Jammu and Kashmir Legislative Assembly
- Succeeded by: Constituency abolished
- Constituency: Wachi

Personal details
- Born: 16 November 1986 (age 39) Zanipora, Shopian, Jammu and Kashmir
- Party: Jammu and Kashmir Peoples Democratic Party

= Aijaz Ahmad Mir =

Indian politician

Aijaz Ahmad Mir is an Indian politician and the former member of Jammu and Kashmir Legislative Assembly who represented Wachi assembly constituency of the Jammu and Kashmir (state). He is affiliated with Jammu and Kashmir Peoples Democratic Party.

Aijaz Ahmed Mir belongs to a well-known and prominent political family of Wachi in Shopian. His father, who served as an MLA migrated from Zainapora to Srinagar MLA hostel in 1993-94. He was a holding a political post in National Conference party.

Prior to entering into politics, his father was in the business of running a Rice mill and brand saw. He contested 1996 elections as NC Candidate and won by a huge majority.

When his father died in 1999, Aijaz Ahmed Mir was studying in class 7th in DBN school Jammu.

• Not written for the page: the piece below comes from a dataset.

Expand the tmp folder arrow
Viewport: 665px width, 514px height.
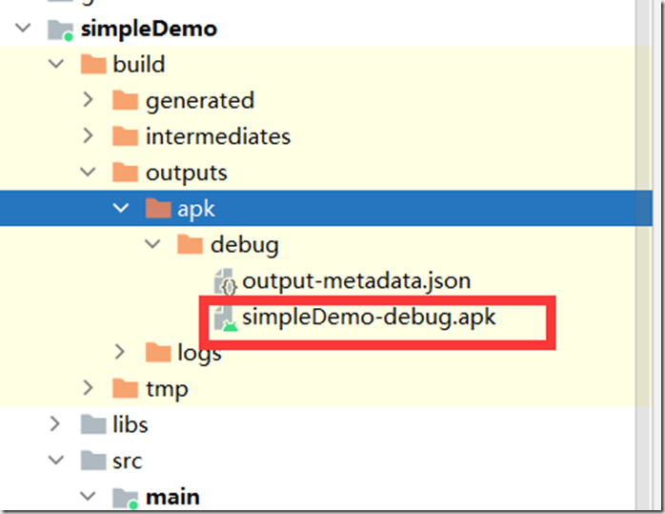click(88, 388)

He came back to Kashmir and joined school at Govt Higher Secondary School Zainapora, where he completed his 12th and later did his graduation (BSC in Seed Technology) from Degree College Anantnag.

After that he joined Kashmir University in 2008 and completed his LLB from the varsity in 2011.

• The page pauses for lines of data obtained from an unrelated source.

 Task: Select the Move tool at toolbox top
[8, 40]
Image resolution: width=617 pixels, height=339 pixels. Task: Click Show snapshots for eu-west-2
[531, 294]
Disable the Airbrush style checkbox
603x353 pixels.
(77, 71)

In the same year, he contested Panchayat elections and won the election as Sarpanch from Halqa Panchayat Zainapora and thereby becoming
the youngest Sarpanch in the history of erstwhile state of Jammu and Kashmir. Later he was also elected as president jammu and Kashmir panch and sarpanch united forum where he worked tirelessly for empowerment of PRIs in jammu and Kashmir.

In 2014, Aijaz formally joined Jammu and Kashmir Peoples Democratic Party and subsequently contested legislative assembly elections wherein he emerged victorious.

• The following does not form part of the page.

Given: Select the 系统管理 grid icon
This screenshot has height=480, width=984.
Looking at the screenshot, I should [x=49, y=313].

He was the third youngest MLA elected to the J&K legislative assembly, after Sakina itoo and Yawar Dilawar Mir.

He lost in 2024.

== Arrests ==

After the abrogation of article 370 in 2019 in Jammu and Kashmir, Mir was sent to jail and was released from detention after more than six months.

== Controversies ==
Aijaz was incriminated by the government officials including Bhartiya Janata Party over referring the Kashmiri militants to "martyrs".

== Security incidents ==
In October 2018, one of Mir's security personnel who was later identified as a militant via Social media videos, fled with weapons including eight AK-47 rifles and one handgun at Jawahar Nagar Srinagar which was the official residence of the legislator.